Tamid, chapitre 2, michna 4. Le chapitre nous fait avancer pas à pas dans le service du petit matin sur le mizbeach : le retrait des cendres, le balayage des braises vers l'intérieur pour former le monticule central, et maintenant la construction du feu lui-même. Notre michna décrit la disposition du grand bûcher, la maaracha guedola, sur lequel les korbanot étaient consumés.
Avant d'entrer dans les détails, il est utile de savoir que trois feux distincts brûlaient sur le mizbeach chaque jour, chacun ayant sa fonction propre :
- La grande disposition, objet de notre michna, servait à consumer les korbanot.
- Une deuxième disposition, décrite dans la michna suivante, fournissait les braises ardentes que l'on apportait pour la ketoret.

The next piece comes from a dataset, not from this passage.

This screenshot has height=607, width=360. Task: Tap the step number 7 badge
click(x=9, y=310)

- Une troisième disposition ne répondait à aucun besoin pratique ; elle n'existait que pour accomplir la mitsva d'entretenir une flamme permanente sur le mizbeach, selon les mots du passouk : "veha'ech al hamizbeach touqad bo", un feu doit y être maintenu allumé en tout temps.
Notre michna se tourne à présent vers la première de ces trois, le feu principal.
L'emplacement du bûcher
"Seder hamaaracha guedola mizracha." Le même kohen qui venait d'accomplir la teroumat hadechen, le retrait des cendres avec la poêle à feu, était celui qui procédait à la construction de la grande disposition de bois. Sa place se trouvait sur la surface supérieure du mizbeach, du côté est.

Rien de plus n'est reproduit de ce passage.